Hacker News: purplesyringa

New comment by purplesyringa in "WASM is not quite a stack machine"

purplesyringa — Tue, 28 Apr 2026 18:09:19 +0000

My brain does not understand how one can see `(+ a b)` in text and read it as `a b +`. I suppose you can argue that moving operators to the right and removing all parentheses converts `(+ a b)` to `a b +`, sure, but that applies to pretty much any language -- next thing you'll tell me is the JavaScript expression `f(1, g(2), h(3))` actually uses stack and is just syntactic sugar for `1 2 g 3 h f`.

> It is explicity sugar for the stack operations, per my reading of the spec.

The entire Wasm text format is syntax sugar for binary Wasm, so this is kind of a vacuous truth -- if Wasm's spec says it's a stack machine, of course everything is sugar for a stack machine. But if you weren't aware of Wasm and just saw a program in textual Wasm for the first time, I don't think the idea that it's stack-based would cross your mind.

New comment by purplesyringa in "WASM is not quite a stack machine"

purplesyringa — Tue, 28 Apr 2026 11:43:15 +0000

There used to be hype about Wasm, now it's a technology as any other. It's still used, and used a lot; it just doesn't get focused on as much.

New comment by purplesyringa in "WASM is not quite a stack machine"

purplesyringa — Tue, 28 Apr 2026 11:41:24 +0000

> tl;dr: the LISP syntax is just syntax sugar. The textual format is as "stack-like" as the binary format.

Not that you're technically wrong, but I think you're begging the question.

Stack-based languages/encodings, in a colloquial sense, are equated to postfix notation, e.g. `a b +` instead of the infix `a + b`. Both LISP and textual Wasm use prefix notation, e.g. `(+ a b)`. Neither of the three is any more foundational than the other -- all notations can encode all expression trees, and postfix and prefix notations in particular have the same coding efficiency.

* Request 1 *
Answer these questions about the Wasm comments.
(a) Which notation do LISP and textual Wasm both use?
(b) Which JavaScript expression is given as an example?
(c) For what is the entire Wasm text format said to be syntax sugar?

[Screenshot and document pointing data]
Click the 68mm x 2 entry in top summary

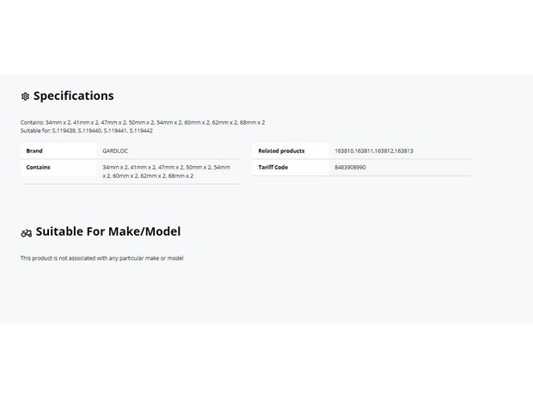[252, 122]
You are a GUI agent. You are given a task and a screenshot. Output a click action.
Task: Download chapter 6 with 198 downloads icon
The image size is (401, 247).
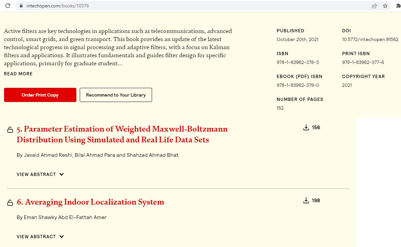click(306, 201)
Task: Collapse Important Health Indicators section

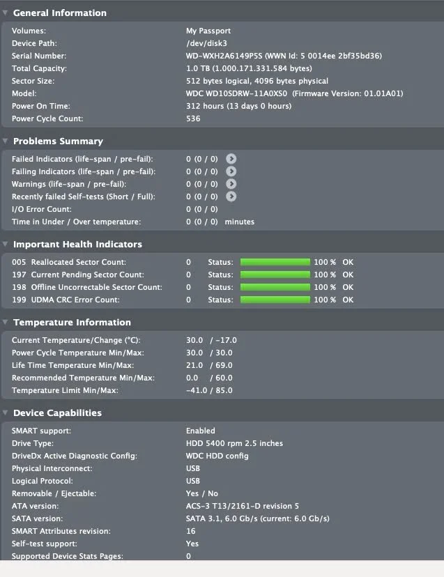Action: pyautogui.click(x=6, y=244)
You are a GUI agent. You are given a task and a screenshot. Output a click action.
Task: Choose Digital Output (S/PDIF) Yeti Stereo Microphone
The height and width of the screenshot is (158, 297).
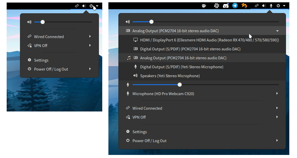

* Request 2 *
Write out the entries again, from the line that contains "Task: Collapse Important" through the end of the entries, with the requests included and the pictures left out. Add 74 to every coordinate in the answers.

* Exercise solution 1 *
(a) Prefix notation, e.g. `(+ a b)`.
(b) `f(1, g(2), h(3))`
(c) Binary Wasm.

* Exercise solution 2 *
Task: Collapse Important Health Indicators section

Action: pyautogui.click(x=80, y=318)
You are a GUI agent. You are given a task and a screenshot. Output a click action.
Task: Choose Digital Output (S/PDIF) Yeti Stereo Microphone
The height and width of the screenshot is (158, 297).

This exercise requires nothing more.